FORT WORTH -- A veteran Fort Worth Police officer will fight to get his job back after he was put on an indefinite suspension.

Sgt. Kenneth Pierce has served in the department for 22 years, but he was terminated yesterday. Fort Worth Police Chief Joel Fitzgerald said in a statement that his termination was a result of "multiple violations" during an incident in August. The department released body camera footage from a domestic violence call that showed Pierce ordering a woman tased after she refused to hand over ID.

According to Chief Fitzgerald's charging letter released by Fort Worth PD, the department's Internal Affairs Unit concluded "Sergeant Pierce used unreasonable force to complete the arrest of the involved individual. There was no basis for the initial arrest; therefore, any force used to apply handcuffs was unreasonable."

"Sergeant Pierce failed to make any attempt to de-escalate the situation, instead, inserting himself in a manner that caused the situation to deteriorate," Fitzgerald wrote.

The charging letter also says Pierce "may have misrepresented facts in his report narrative for the purpose of creating probable cause."

The dismissal of Pierce comes roughly a year after the Fort Worth Police Department was embroiled in a scandal over the arrest of Jacqueline Craig, a story that got national attention.

Today, the Fort Worth Police Officer's Association sharply criticized the Chief's decision and suggested that it was politically motivated.

"Chief Fitzgerald and the chain of command got this one wrong," said Sgt. Rick Van Houten, president of the Fort Worth Police Officer's Association.

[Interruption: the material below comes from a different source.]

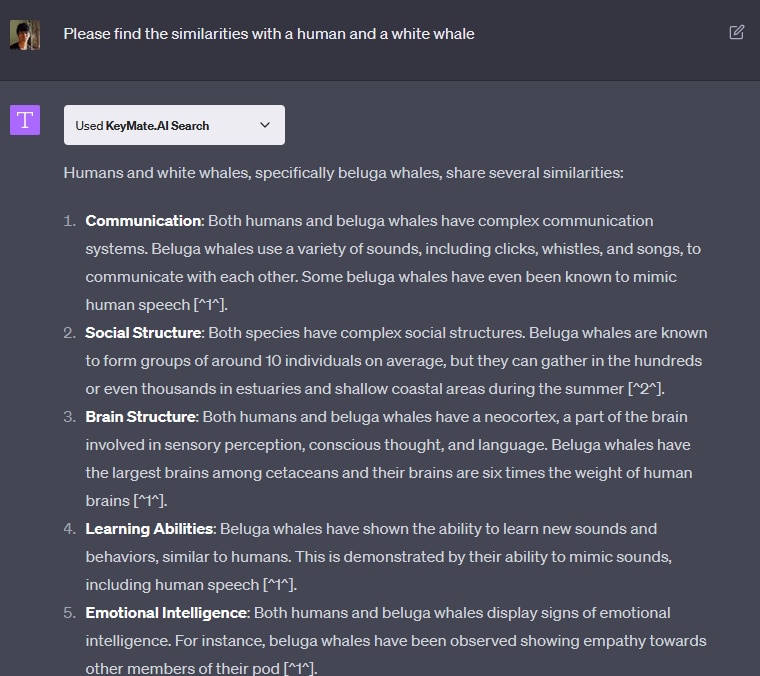
Task: Click the bold Social Structure heading
Action: [x=144, y=332]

Van Houten released 9-1-1 audio with the voice of Dorshay Morris, the woman who was arrested and tased. She called to report a domestic disturbance and is heard telling the dispatcher she has a knife and is ready to use it. Van Houten and Pierce's attorney, Terry Daffron, said the call is important context to understand the officer's actions.

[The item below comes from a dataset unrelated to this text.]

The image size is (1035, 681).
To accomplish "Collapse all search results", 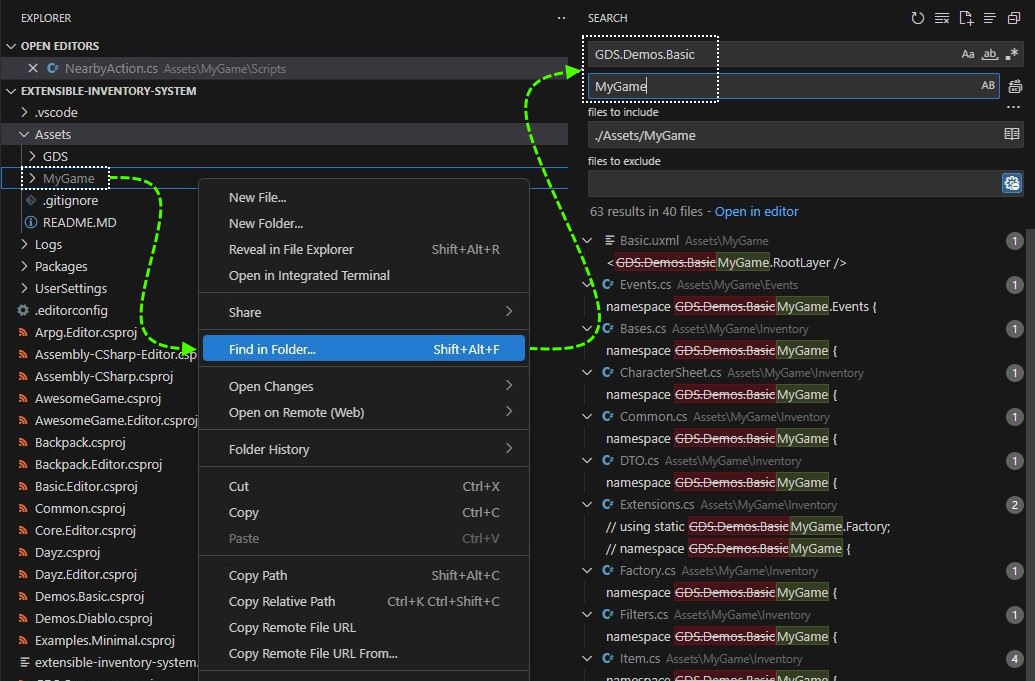I will tap(1014, 18).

Body camera footage shows Morris turning the knife over to officers before she was tased and arrested, but Van Houten said she could still have been a threat.

"Just because you've taken one weapon away, you have to assume there's another weapon," he said.

Morris told WFAA she spent five days in jail before she was released and charges against her of resisting arrest and aggravated assault were dropped. She said she is pleased that Pierce was dismissed, but she would also like the officer who fired the taser to be terminated.

The Police Officer's Association said the actions on the body camera video, including pulling hair and tasing, were in accordance with department policy. This dismissal, they said, will have a chilling effect on other officers.

"The message has been sent by Chief Fitzgerald to the officers of this department that they will be sacrificed for his political agendas," said Van Houten.